**Problem details**
Which lines of the records contain the word "item"? Return each of those lines in full.
---- Data section
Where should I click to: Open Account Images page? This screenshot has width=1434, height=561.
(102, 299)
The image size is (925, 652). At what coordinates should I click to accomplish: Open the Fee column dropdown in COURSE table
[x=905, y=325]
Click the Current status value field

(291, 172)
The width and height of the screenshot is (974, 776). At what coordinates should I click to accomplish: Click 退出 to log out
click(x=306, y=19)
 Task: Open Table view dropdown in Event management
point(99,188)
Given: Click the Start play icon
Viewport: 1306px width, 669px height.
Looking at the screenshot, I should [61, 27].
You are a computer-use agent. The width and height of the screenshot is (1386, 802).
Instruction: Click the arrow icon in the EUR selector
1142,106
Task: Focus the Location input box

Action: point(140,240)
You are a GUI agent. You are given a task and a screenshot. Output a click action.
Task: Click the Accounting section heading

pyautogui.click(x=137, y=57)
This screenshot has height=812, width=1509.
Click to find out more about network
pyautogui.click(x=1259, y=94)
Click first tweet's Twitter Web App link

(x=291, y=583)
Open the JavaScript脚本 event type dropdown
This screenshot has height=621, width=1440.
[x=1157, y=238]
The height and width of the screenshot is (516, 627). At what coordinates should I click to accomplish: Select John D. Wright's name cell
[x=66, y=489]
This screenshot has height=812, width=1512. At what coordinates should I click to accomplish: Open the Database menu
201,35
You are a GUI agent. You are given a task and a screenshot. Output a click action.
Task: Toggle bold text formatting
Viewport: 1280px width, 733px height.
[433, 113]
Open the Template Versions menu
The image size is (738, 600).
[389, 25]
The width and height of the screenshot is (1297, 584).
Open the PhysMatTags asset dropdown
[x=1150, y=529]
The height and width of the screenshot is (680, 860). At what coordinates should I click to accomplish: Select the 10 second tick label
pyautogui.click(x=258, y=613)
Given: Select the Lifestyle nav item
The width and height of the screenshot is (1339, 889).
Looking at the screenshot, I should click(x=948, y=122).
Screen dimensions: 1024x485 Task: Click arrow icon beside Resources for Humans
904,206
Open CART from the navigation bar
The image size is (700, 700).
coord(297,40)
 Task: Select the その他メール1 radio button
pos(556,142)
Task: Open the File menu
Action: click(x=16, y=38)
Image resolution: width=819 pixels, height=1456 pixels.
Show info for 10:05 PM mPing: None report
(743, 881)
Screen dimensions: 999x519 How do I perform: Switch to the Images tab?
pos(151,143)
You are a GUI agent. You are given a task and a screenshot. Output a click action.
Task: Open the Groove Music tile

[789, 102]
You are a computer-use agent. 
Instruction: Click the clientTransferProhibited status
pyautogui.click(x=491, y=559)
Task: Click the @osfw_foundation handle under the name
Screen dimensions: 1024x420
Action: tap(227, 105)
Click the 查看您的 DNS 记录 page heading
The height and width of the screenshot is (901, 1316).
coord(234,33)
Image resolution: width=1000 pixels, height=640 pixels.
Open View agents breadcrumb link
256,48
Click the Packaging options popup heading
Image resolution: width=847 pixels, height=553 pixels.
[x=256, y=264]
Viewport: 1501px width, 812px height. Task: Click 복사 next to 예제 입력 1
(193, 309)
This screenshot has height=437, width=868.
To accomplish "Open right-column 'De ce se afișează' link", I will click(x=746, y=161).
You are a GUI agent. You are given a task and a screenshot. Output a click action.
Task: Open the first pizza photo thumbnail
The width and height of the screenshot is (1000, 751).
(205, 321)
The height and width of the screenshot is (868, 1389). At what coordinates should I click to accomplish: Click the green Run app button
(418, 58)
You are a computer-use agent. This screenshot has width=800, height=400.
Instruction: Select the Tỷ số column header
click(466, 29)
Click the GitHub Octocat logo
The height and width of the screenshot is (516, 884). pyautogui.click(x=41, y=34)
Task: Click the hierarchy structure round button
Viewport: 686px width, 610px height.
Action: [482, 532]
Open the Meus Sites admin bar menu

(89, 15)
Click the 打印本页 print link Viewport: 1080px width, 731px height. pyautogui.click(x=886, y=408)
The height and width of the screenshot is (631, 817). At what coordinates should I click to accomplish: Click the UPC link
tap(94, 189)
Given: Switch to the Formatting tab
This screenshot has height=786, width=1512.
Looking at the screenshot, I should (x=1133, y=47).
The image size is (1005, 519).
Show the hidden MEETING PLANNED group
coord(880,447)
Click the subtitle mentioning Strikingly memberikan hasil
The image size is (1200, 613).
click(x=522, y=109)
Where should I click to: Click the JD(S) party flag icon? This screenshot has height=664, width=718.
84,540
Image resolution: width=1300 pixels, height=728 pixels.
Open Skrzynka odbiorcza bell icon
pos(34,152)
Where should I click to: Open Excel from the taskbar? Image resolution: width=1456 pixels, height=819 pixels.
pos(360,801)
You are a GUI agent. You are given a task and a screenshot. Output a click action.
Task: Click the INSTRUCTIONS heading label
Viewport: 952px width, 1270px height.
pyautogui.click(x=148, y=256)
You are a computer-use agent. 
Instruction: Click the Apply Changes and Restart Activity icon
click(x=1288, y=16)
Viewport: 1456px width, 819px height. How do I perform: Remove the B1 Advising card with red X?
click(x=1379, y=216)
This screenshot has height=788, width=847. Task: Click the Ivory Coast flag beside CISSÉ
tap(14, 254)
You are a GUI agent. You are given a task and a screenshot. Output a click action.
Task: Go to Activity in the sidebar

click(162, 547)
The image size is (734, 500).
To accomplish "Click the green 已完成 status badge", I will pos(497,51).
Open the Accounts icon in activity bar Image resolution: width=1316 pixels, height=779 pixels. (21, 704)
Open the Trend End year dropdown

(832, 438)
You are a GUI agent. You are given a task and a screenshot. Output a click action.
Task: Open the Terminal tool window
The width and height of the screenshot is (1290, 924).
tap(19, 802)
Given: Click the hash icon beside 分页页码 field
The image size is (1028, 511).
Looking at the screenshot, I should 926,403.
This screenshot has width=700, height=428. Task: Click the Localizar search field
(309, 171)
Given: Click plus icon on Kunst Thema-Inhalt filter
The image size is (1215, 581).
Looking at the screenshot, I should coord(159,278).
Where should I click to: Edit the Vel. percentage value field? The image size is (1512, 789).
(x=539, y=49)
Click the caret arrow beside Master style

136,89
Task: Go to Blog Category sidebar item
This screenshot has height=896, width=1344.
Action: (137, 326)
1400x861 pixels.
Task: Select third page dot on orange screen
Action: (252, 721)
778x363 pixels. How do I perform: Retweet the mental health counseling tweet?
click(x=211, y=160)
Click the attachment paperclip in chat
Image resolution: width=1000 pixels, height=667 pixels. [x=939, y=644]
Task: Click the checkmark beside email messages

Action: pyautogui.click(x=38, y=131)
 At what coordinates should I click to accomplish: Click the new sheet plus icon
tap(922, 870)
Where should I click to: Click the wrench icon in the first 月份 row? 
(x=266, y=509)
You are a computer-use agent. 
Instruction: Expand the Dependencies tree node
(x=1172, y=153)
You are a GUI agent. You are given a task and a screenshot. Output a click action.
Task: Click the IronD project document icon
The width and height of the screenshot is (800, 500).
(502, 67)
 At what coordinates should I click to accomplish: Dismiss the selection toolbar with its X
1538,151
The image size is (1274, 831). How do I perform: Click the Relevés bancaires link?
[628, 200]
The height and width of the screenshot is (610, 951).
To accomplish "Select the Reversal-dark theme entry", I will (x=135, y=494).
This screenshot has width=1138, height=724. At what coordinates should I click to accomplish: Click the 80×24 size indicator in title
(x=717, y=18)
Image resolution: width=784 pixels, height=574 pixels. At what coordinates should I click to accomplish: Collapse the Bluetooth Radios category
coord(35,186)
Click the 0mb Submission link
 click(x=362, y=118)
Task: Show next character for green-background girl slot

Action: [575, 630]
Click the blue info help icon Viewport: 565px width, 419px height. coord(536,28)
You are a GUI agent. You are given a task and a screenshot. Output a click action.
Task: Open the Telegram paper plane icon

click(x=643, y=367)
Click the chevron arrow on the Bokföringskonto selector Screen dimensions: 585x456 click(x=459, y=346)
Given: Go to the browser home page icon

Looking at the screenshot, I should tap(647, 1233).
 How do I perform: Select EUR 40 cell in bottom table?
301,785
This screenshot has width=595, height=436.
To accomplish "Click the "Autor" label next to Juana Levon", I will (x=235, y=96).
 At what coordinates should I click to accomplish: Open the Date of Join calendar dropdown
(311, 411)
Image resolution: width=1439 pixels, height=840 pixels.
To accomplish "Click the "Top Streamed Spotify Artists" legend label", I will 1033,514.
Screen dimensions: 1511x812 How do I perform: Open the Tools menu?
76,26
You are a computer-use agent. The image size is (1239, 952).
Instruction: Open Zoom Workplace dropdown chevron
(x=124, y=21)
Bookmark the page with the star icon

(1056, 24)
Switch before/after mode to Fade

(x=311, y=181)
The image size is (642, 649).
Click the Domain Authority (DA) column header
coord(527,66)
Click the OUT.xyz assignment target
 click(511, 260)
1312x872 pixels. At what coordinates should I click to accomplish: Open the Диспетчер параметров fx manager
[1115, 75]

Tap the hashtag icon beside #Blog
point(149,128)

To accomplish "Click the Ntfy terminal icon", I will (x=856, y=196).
--------
**The completed task**
Given: Select the Lifestyle nav item
Task: Go to Blog Category sidebar item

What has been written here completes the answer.